Health and nutrition are both inextricably linked. Good health is the sum total of fitness and nutrition. The past decades have seen a dramatic worldwide increase in chronic diseases. Obesity, diabetes, cardiovascular diseases, respiratory disorders, and malignant tumors account for 63% of total mortality at a global level annually. Furthermore, chronic diseases represent almost 45.9% of all diseases worldwide (1).Dieticians stress that a properly planned plant based diet, with a particular focus on good quality plant-based protein is essential as it aids in muscle gain, weight-loss and overall good health. So if you're looking to improve your health and lose weight, you must consider plant-based food. What is a plant-based diet, and is it the right choice for you?
A plant based diet explained
A plant-based diet is one that focuses on whole, minimally processed plant based foods. This includes fruits, vegetables, whole grains, legumes, nuts, and seeds. While you can eat animal products on a plant-based diet, they are typically limited to small amounts or excluded altogether.
What are the benefits of a plant based diet?
There are many benefits of following a plant-based diet. Studies have shown that plant-based diets can help reduce the risk of heart disease, obesity, and type 2 diabetes. They have also been linked to lower rates of cancer and improved mental health. If you're thinking of making the switch to a plant-based diet, it's important to do your research and make sure it's the right choice for you. There are a few things to consider, such as your current health status, lifestyle, and food preferences.
Here's a complete beginner's guide to plant-based diets to help you get started.
For starters it would be prudent to understand what consists of a plant foods diet. The term plant-based is a broad based term and encompasses nutrients that are sourced from plants. The following 5 are the main components of a plant-based diet.
- Fruits: Any type of fruit including apple, bananas, grapes, strawberries, citrus fruits, etc.
- Vegetables: Plenty of veggies including peppers, corn, lettuce, spinach, kale, peas, collards, etc.
- Tubers: Starchy root vegetables like potatoes, sweet potatoes, yams, and cassava (aka yuca).
- Whole grains: Grains, cereals, and other starches in whole form, such as quinoa, brown rice, whole wheat, oats, popcorn, etc.
- Legumes: Beans of any kind, plus lentils, pulses, etc.
What are the benefits of a plant based protein diet?
There are many benefits from switching over to a plant based diet. The most important one’s are listed below
-
Easy weight management:
People who eat a plant-based diet which includes minimally processed whole foods, grains & legumes & have a healthy lifestyle tend to be leaner than those who don’t, and the diet makes it easy to lose weight and keep it off—without counting calories.
-
Disease prevention:
Whole-food, plant-based eating can prevent, halt, and in some cases reverse chronic diseases. The scientific evidence is especially overwhelming when it comes to heart disease and diabetes, but research has also linked plant-based diets to lower rates of arthritis, improved liver function, and healthier kidneys.
-
A lighter environmental footprint:
A plant-based diet places much less stress on the environment.

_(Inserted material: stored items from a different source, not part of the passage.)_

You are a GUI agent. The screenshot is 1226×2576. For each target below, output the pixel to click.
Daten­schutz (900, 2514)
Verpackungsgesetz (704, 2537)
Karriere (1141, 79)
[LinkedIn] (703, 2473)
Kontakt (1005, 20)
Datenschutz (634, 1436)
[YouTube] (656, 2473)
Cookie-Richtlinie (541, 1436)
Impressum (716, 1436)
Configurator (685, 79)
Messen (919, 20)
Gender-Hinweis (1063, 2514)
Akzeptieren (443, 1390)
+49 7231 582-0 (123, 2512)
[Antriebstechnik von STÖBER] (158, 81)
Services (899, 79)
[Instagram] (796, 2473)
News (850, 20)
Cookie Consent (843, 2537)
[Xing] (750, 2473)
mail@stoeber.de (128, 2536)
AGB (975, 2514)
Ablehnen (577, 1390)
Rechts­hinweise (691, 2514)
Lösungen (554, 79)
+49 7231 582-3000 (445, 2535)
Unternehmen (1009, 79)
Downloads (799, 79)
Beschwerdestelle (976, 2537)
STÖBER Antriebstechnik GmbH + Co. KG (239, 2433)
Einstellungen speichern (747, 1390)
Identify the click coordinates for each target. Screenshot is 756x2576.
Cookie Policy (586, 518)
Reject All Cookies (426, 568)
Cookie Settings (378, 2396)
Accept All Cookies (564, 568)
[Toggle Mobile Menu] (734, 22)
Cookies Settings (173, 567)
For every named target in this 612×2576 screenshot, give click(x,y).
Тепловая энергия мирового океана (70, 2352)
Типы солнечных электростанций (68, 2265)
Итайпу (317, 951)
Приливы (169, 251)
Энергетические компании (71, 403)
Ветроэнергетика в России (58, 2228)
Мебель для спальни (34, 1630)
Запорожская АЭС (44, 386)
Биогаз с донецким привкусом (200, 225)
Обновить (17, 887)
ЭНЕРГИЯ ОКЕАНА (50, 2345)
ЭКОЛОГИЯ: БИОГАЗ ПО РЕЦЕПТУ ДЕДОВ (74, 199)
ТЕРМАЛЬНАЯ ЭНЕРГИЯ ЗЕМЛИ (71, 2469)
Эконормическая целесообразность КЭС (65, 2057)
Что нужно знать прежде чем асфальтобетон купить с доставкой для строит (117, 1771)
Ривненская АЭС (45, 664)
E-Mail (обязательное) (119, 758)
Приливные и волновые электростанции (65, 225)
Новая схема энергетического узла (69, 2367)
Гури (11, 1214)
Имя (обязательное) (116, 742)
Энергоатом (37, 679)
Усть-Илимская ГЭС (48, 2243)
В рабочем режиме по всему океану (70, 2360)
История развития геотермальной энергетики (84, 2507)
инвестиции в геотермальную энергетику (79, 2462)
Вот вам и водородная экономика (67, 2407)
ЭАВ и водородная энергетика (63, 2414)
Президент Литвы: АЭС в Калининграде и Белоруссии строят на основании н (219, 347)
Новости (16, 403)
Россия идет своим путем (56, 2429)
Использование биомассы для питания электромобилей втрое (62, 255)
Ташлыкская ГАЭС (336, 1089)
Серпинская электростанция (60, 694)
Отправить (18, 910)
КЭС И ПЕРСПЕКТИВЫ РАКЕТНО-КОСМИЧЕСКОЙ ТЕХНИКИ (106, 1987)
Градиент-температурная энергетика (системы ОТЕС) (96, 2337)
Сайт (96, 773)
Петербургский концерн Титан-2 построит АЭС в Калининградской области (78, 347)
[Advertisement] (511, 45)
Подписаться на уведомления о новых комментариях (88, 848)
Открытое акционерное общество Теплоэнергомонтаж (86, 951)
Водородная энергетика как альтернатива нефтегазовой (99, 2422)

In the second part of this article we will delve deeper into the benefits of a plant based diet. Until then, have a great time ahead.
References
- Fehér A, Gazdecki M, Véha M, Szakály M, Szakály Z. A Comprehensive Review of the Benefits of and the Barriers to the Switch to a Plant-Based Diet. Sustainability. 2020; 12(10):4136. https://doi.org/10.3390/su12104136
2.Mazidi M, Kengne AP. Higher adherence to plant-based diets are associated with lower likelihood of fatty liver. Clin Nutr. 2019 Aug;38(4):1672-1677. doi: 10.1016/j.clnu.2018.08.010. Epub 2018 Aug 21. PMID: 30578029.